Yisrael Beitenu has risen swiftly since Lieberman created it in 1999 as a breakaway from the right-wing Likud Party, which he thought was making too many concessions to Palestinians. In the 2003 elections, the party took seven seats, with backing mainly in Israel's large Russian-speaking immigrant community. By the 2006 elections, he had broadened its base, winning 11 seats. Now, according to polls, he could gather up to 20 seats, bumping Labor, one of Israel's classic founding parties, into fourth place. Netanyahu's Likud Party is expected to win 25 to 27 seats, and Livni's centrist Kadima 23 to 25 seats. Lieberman is the subject of a long-running police probe for corruption (he rejects any implication of wrongdoing), but that doesn't faze his fans. Nor does his selection of motley running mates: he has a former ambassador to Washington and a Likud renegade, but also a former model, a singer, a TV anchor and fellow Russian-speaking émigrés.

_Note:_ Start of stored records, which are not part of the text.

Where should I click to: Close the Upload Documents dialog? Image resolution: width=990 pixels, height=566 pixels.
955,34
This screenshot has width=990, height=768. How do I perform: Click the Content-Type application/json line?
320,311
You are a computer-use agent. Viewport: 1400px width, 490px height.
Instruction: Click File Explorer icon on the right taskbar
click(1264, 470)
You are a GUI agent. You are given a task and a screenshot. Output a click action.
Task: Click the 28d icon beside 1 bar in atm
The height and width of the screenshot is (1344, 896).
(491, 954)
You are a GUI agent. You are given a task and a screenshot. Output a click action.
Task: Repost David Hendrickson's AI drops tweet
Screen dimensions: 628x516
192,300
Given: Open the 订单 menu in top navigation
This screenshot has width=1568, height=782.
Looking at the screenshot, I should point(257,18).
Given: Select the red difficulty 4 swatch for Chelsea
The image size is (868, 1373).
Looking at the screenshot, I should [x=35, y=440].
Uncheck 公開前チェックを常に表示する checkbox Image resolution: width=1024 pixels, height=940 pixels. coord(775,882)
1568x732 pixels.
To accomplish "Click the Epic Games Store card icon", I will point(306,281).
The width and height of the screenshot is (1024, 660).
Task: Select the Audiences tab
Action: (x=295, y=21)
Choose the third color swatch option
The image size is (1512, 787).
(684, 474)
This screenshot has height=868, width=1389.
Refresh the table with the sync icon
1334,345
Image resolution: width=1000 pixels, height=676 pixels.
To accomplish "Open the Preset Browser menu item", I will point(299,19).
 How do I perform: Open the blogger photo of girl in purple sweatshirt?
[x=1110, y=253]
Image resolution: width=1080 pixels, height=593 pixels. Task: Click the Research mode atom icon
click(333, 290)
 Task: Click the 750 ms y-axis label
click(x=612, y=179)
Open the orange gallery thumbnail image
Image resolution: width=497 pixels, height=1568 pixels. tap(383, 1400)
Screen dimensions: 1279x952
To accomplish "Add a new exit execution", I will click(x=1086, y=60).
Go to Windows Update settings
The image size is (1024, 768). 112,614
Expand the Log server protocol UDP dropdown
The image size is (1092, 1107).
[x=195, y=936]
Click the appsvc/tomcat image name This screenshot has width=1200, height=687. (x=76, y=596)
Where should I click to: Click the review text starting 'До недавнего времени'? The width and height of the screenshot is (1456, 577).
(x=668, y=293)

Among Israel's Arabs, Lieberman's rise is viewed with alarm. As one Arab schoolteacher wrote in an Israeli newspaper: "[Lieberman] hates us and incites against us, and we can see that he is doing very well: The more he incites against us, the stronger he becomes." But some Arab intellectuals see Lieberman's ascendancy as a symptom of a struggle between those Israelis who still believe in peace with the Palestinians, and those who think it is impossible to even try, and who advocate living in a constant state of military readiness against the Arab enemy. "Lieberman is a Jewish problem. Not a problem for the Arabs," says Mohammad Darawsha, a researcher and political analyst in Nazareth. Still, a sizable showing at the polls on Tuesday could enable Lieberman to put the brakes on any Arab-Israeli peace process.